Curitiba, 2015
- -
São Paulo, 2009
O coordenador da equipe abastecia a !cantina' anexa à nossa sala de trabalho, abraçado a um grande saco com cerca de três dezenas de pães, que estariam à disposição dos funcionários, para serem consumidos com manteiga Aviação e copos de café, café com leite, achocolado ou capuccino. Ao término do expediente, as luzes daquela sala do DER (Metrô Armênia) eram apagadas, deixando-se para trás uma boa quantia de pães, que seriam descartados na manhã seguinte, quando a nova remessa de pães chegasse.
Naquela época, eu ocupava um quarto no Hotel Concorde, na Rua Sílvia, Bela Vista. Como passasse a semana longe da família, tinha por costume uma caminhada noturna até a Paulista, indo e voltando pela alameda Rio Claro, que ladeia o antigo Hospital Matarazzo, então em aparente estado de abandono. Ao longo de seus altos muros, diversas pessoas improvisavam um meio de passar a noite.
Não demorou muito para que eu percebesse o potencial daquelas sobras de pães na nossa sala do DER, onde normalmente era eu quem apagava as luzes.
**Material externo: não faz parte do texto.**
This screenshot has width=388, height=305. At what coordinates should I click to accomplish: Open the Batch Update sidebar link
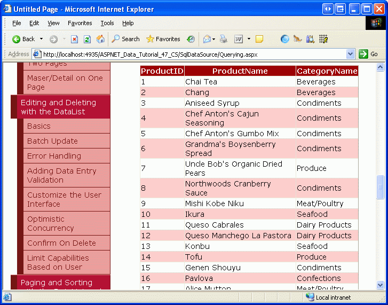click(x=52, y=141)
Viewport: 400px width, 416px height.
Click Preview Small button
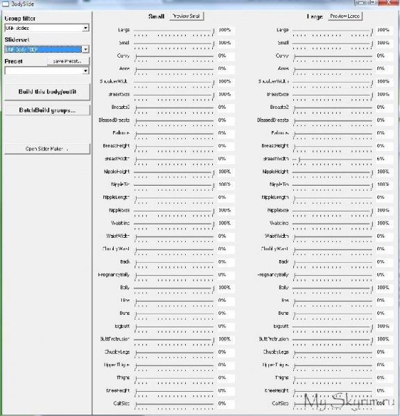coord(186,16)
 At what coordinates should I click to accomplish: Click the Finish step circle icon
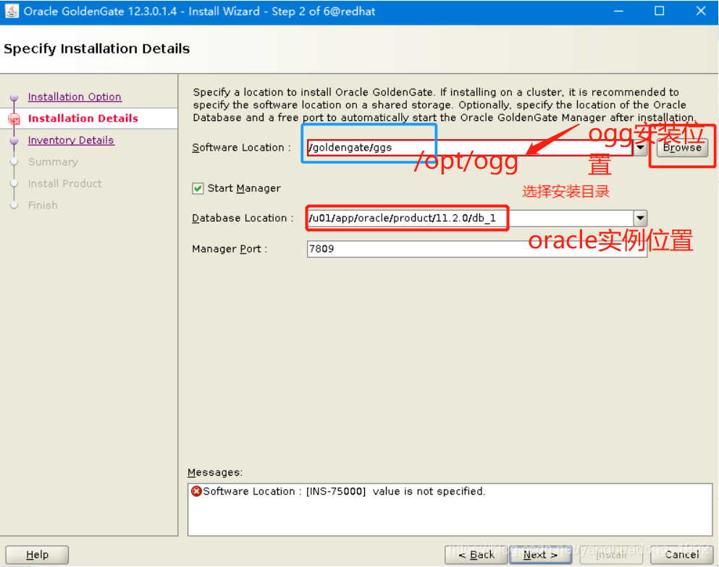click(x=14, y=205)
Um deles, sentado sobre algumas mantas estendidas no chão, estendeu a mão direita e, com um sorriso que denunciava firme satisfação, recebeu o pão e me retribuiu com um voto inestimável: "E pão você terá!".
- -
A prosperidade materializada no desejo sincero de um coração. Difícil imaginar como conseguir algo maior.